Trey Graham
Trey Graham edits and produces arts and entertainment content for NPR's Digital Media division, where among other things he's helped launch the Monkey See pop-culture blog and NPR's expanded Web-only movies coverage. He also helps manage the Web presence for Fresh Air from WHYY.
Outside NPR, Graham has been a lead theater critic at the Washington City Paper, D.C.'s alternative weekly newspaper, since 1995, which means he's seen a good deal of superb theater and a great deal of schlock. He's still stage-struck enough to believe that the former makes up for the latter.
Graham began his career as a writer and editor at The Washington Blade; his subsequent tenure at USA Today included a stint as the newspaper's music and theater editor. A past fellow at both the O'Neill Critics Institute and the NEA Arts Journalism Institute in Theater and Musical Theater, Graham won the George Jean Nathan Award for distinguished drama criticism in December 2004.

### Supplied material
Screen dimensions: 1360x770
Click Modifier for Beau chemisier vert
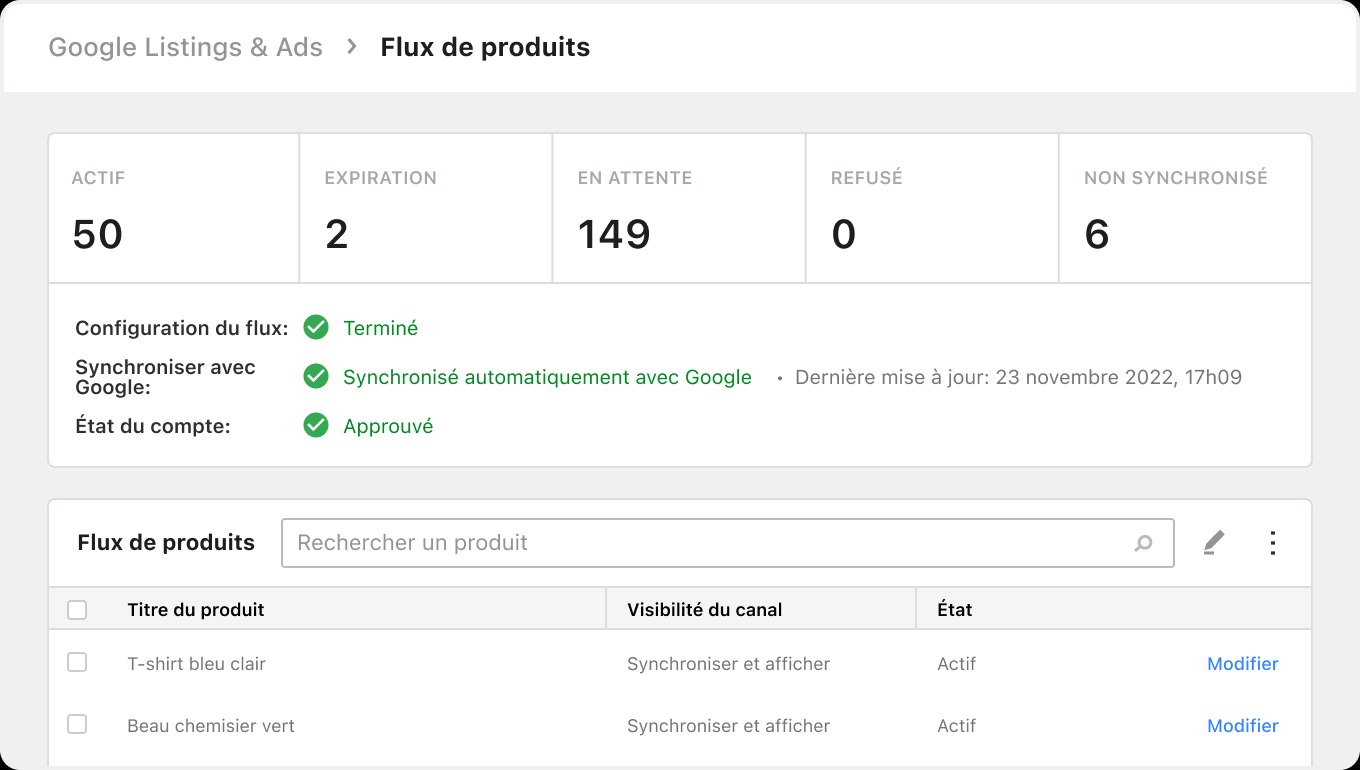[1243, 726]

---

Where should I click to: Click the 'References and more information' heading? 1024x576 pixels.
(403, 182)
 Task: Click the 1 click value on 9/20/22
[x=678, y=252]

### Work to complete
1/ In the Trey Graham bio, rewrite the passage from "Outside NPR, Graham" to "for the latter.", replacing "schlock" with "mediocrity".
2/ According to the Trey Graham bio, when did Graham win the George Jean Nathan Award?
3/ Can you sum up the Trey Graham bio in two sentences?

### Task solutions
1/
Outside NPR, Graham has been a lead theater critic at the Washington City Paper, D.C.'s alternative weekly newspaper, since 1995, which means he's seen a good deal of superb theater and a great deal of mediocrity. He's still stage-struck enough to believe that the former makes up for the latter.

2/ In December 2004.

3/ Trey Graham edits and produces arts and entertainment content for NPR's Digital Media division, where he helped launch the Monkey See pop-culture blog and expanded Web-only movies coverage, and he helps manage the Web presence for Fresh Air. He has also been a lead theater critic at the Washington City Paper since 1995, earlier worked at The Washington Blade and USA Today, and won the George Jean Nathan Award for distinguished drama criticism in December 2004.